Fig 1.
Antiviral activity of Berbamine hydrochloride against SARS-CoV-2 in vitro.
Vero-E6 (a) or Caco2 (b) cells were infected with SARS-CoV-2. After incubation with berbamine hydrochloride at 37°C for 36 h, cell culture fluids were harvested for qRT-PCR assay. Cytotoxicity was examined by CCK-8 assay. The CC50, IC50, and SI values for each inhibitor are shown above the figures. Error bars represents standard deviation. (c) Immunofluorescence assay of SARS-CoV-2-infected Vero E6 cells that received berbamine hydrochloride treatment. Scale bar, 100 μm. Data was expressed as mean ± standard deviation and shown are representative results of two independent experiments with two technical replicas per experiment.
Fig 2.
(a) The schematic diagram of time-of addition. Approximately 8×104 Vero-E6 cells were seeded per well of a 24-well plate. After incubation for 24 h, the cells were infected with the SARS-CoV-2 virus at an MOI of 0.05. Berbamine hydrochloride was added to the infected cells at a final concentration of 10 μM at indicated time points. At 12 h p.i., the cell culture fluids were harvested for qRT-PCR assay (b). Data was expressed as mean ± standard deviation and shown are representative results of two independent experiments with two technical replicas per experiment. Error bars represents standard deviation.
Fig 3.
(a) Transient replicon assay. (b) SARS-CoV-2 pseudovirus assay. Vero E6 cells were treated with the berbamine hydrochloride (10 μM) or DMSO, and then infected with SARS-CoV-2 pseudovirus for 24 h. Luciferase activity in cell lysates was determined and compared with the DMSO control. (c) Impact of berbamine hydrochloride on SARS-CoV-2 attachment. Vero E6 cells were treated with berbamine hydrochloride (10 μM) or DMSO for 1 h prior to SARS-CoV-2 infection at 4°C for 1 h. The cells containing binding virions were collected for quantification of viral RNA copies by real-time RT-PCR assay.
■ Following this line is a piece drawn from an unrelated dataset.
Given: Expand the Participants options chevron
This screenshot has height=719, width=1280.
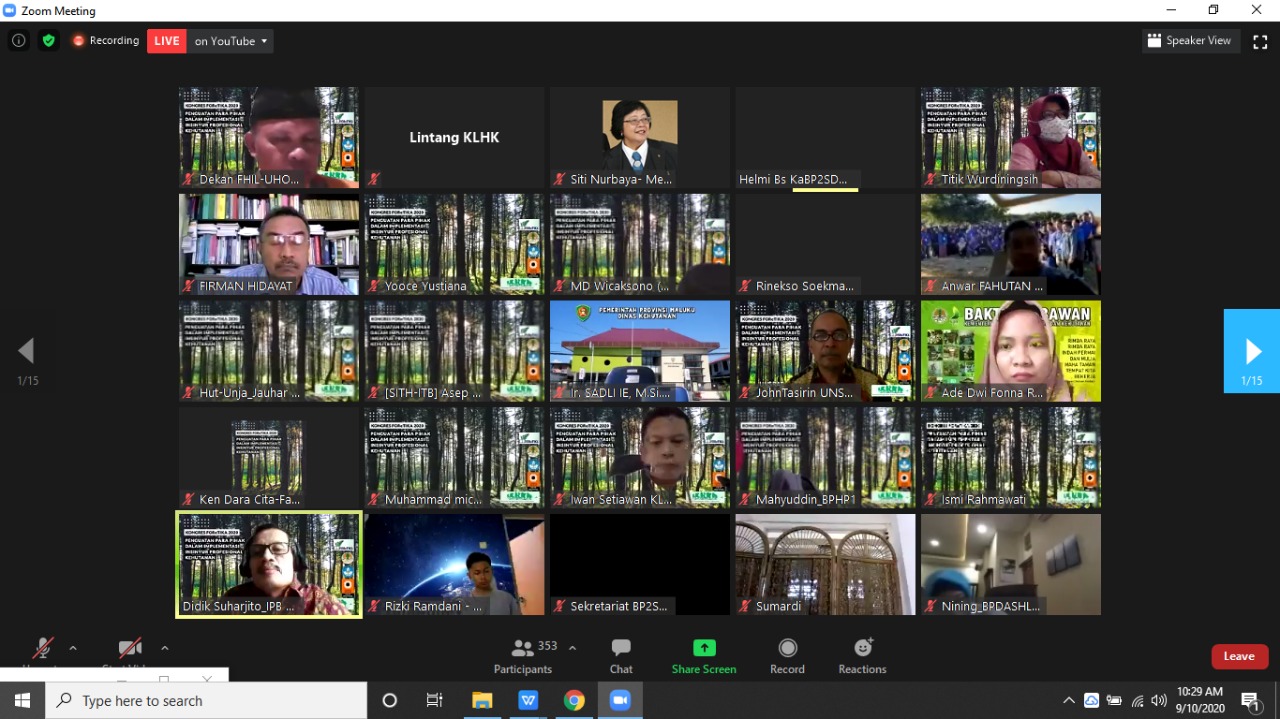Looking at the screenshot, I should [x=572, y=648].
Data was expressed as mean ± standard deviation and shown are representative results of two independent experiments with two technical replicas per experiment. An unpaired two-tailed student’s t-test was performed for statistical analysis. n.s. not significant, *p<0.05, **p<0.01 and ***p<0.001. Error bars represents standard deviation.
Fig 4.
Microscopic observation and immunofluorescence analysis the inhibitory activity of bis-benzylisoquinoline alkaloids against SARS-CoV-2 S-mediated cell–cell fusion.
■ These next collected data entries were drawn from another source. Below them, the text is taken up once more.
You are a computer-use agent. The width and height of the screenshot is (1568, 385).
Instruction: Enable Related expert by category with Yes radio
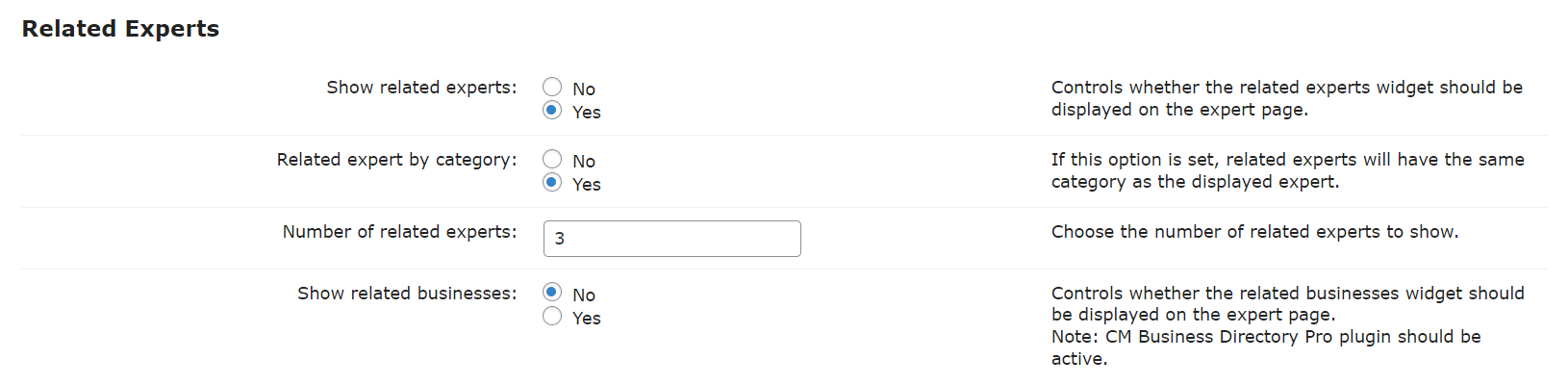click(x=552, y=183)
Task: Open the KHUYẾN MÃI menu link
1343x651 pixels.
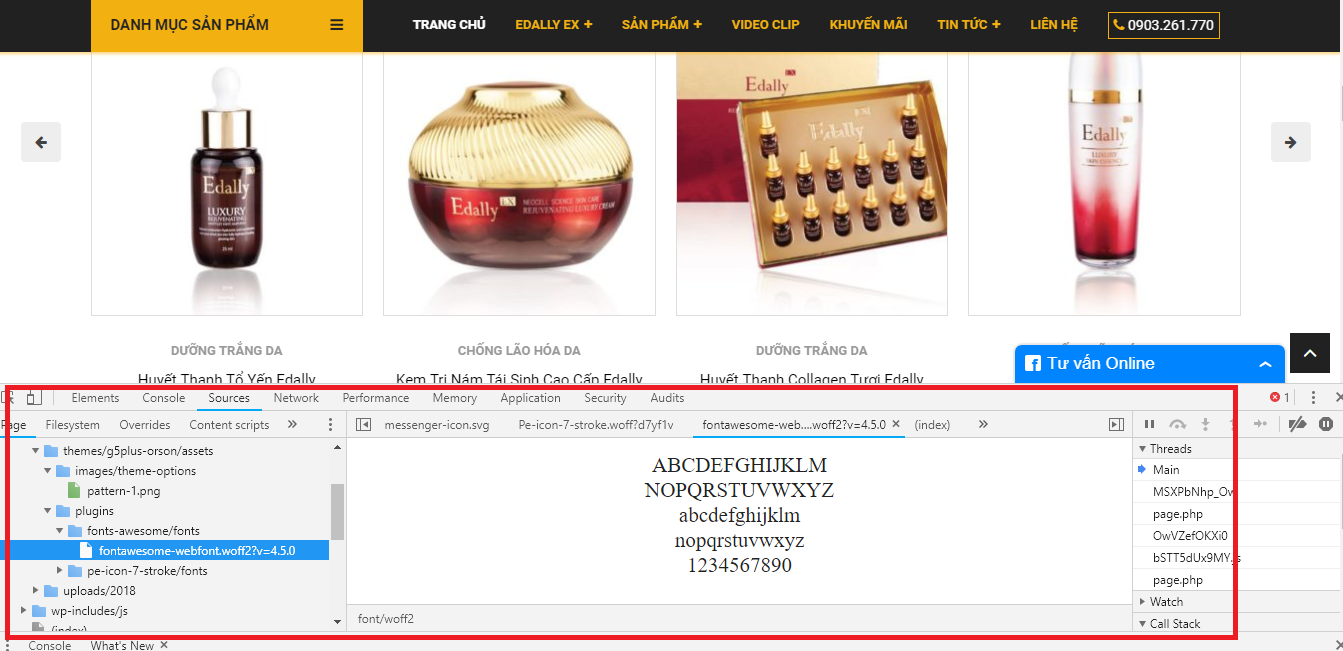Action: tap(868, 25)
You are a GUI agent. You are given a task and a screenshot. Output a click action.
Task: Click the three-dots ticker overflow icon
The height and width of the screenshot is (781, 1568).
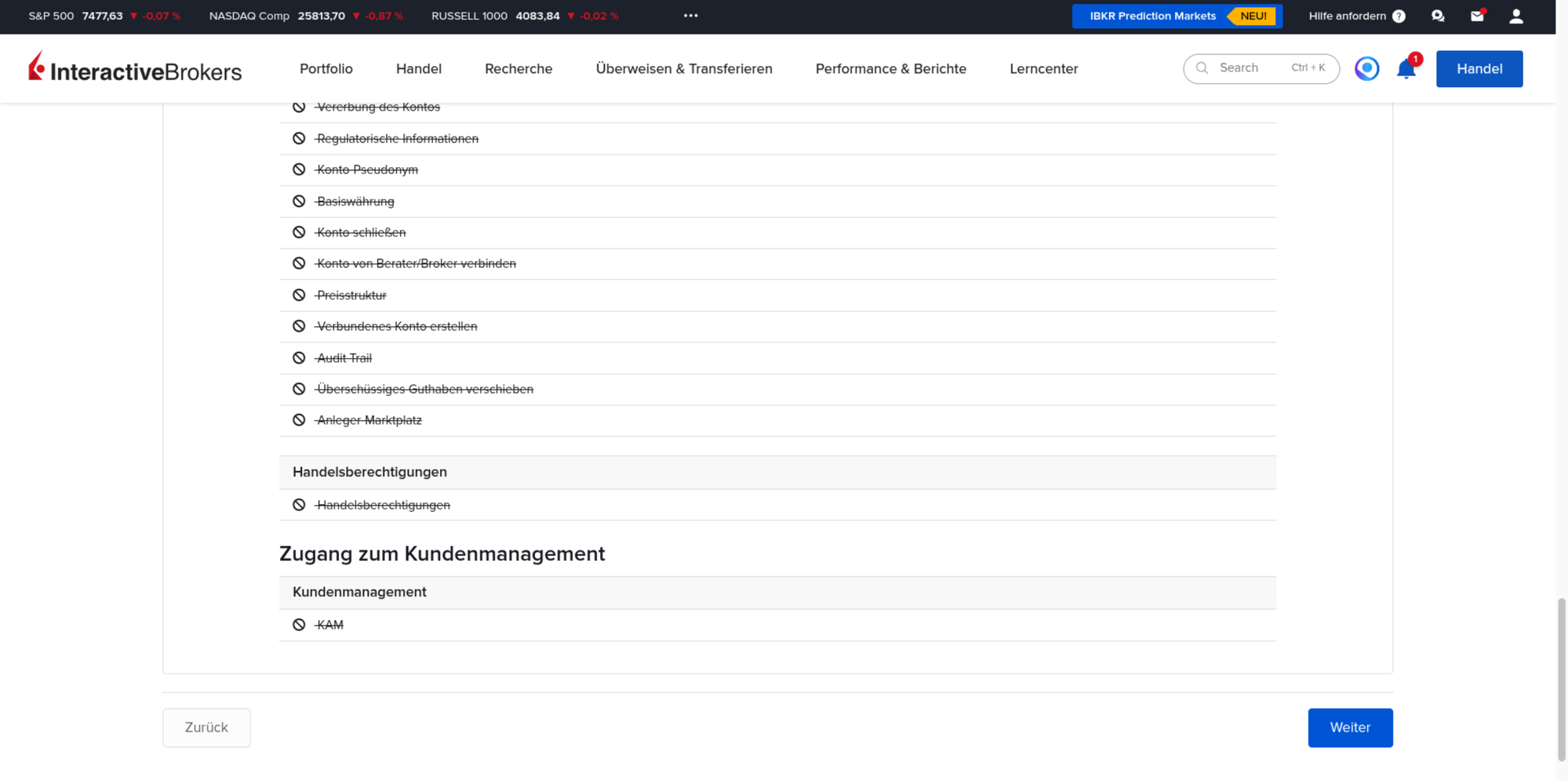point(690,16)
(a) Structure of bis-benzylisoquinoline alkaloids. Vero-E6 cells co-culture with BHK that transfected with the SARS-CoV-2 S expression construct and treated with 10 μM berbamine hydrochloride, liensinine, isoliensinine, tetrandrine, fangchinoline, cepharanthine or DMSO. Cells were harvested at 12 h after treatment. The syncytial phenotype is indicated by the multinucleated giant cells as indicated by the red arrows. (b) Microscopic observation and (c) immunofluorescence images of cells staining with DAPI (blue) or anti-S Ab (green). Scale bar, 100 μm. Experiments were performed at least twice with two technical replicas per experiment.
Fig 5.
Generated the binding mode of berbamine hydrochloride in the post fusion core of SARS-CoV-2 S2 subunit.
The 3D structure of berbamine hydrochloride and proteins were obtained from ZINC (ID: ZINC38139356) and PDB (ID: 6LXT) databases, respectively. The interaction sites between berbamine hydrochloride and S2 were predicted by Autodock vina algorithm. The SARS-CoV-2 S2 residues involved in berbamine hydrochloride binding are shown as green sticks.